**Instructions for the task**
Look for the line that has "Hindu Rashtra Adhiveshan (148, 2354)" in the material below; please repeat it and every line after it, exactly, up to and including the line that has "Disclaimer (173, 2471)", and nothing else.

*** Opening of Task inputs ***

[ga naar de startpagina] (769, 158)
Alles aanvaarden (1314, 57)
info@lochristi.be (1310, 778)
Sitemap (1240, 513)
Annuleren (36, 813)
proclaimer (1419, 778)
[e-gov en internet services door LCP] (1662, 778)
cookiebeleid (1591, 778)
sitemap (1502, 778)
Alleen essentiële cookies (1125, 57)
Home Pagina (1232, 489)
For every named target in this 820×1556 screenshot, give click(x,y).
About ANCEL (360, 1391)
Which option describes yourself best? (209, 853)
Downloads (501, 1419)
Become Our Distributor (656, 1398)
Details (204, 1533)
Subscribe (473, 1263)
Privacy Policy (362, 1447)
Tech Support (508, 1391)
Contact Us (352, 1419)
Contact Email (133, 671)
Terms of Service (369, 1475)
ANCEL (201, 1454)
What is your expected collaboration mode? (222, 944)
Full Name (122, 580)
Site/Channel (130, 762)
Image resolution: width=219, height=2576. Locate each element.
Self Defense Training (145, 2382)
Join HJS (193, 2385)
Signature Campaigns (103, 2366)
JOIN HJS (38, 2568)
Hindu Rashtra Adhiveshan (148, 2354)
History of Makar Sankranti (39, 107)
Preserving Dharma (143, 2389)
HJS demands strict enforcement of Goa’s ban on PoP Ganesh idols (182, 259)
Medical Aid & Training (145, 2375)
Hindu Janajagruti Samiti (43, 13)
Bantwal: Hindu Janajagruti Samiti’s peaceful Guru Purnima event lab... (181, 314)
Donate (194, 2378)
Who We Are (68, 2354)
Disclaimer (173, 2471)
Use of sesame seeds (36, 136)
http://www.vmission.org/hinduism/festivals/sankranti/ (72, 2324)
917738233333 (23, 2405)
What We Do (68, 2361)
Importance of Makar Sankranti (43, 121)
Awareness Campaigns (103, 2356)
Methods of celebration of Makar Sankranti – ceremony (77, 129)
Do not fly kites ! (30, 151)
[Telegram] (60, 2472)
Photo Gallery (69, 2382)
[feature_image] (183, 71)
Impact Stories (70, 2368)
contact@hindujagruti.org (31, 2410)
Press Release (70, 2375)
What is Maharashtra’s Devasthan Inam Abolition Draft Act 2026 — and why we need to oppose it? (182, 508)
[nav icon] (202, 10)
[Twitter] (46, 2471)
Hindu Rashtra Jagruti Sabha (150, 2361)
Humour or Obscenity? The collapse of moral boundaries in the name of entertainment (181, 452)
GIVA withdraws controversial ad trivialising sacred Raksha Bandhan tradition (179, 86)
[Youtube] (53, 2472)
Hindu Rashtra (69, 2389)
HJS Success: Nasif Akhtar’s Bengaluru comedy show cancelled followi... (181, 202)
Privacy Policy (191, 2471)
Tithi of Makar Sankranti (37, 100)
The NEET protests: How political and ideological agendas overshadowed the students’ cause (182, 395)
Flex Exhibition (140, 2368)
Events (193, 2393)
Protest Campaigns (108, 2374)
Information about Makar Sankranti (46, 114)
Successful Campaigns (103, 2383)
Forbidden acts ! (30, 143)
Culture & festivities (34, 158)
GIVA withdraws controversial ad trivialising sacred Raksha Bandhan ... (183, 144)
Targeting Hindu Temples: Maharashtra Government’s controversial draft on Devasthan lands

*** Close of Task inputs ***

**Solution to this problem**
Hindu Rashtra Adhiveshan (148, 2354)
History of Makar Sankranti (39, 107)
Preserving Dharma (143, 2389)
HJS demands strict enforcement of Goa’s ban on PoP Ganesh idols (182, 259)
Medical Aid & Training (145, 2375)
Hindu Janajagruti Samiti (43, 13)
Bantwal: Hindu Janajagruti Samiti’s peaceful Guru Purnima event lab... (181, 314)
Donate (194, 2378)
Who We Are (68, 2354)
Disclaimer (173, 2471)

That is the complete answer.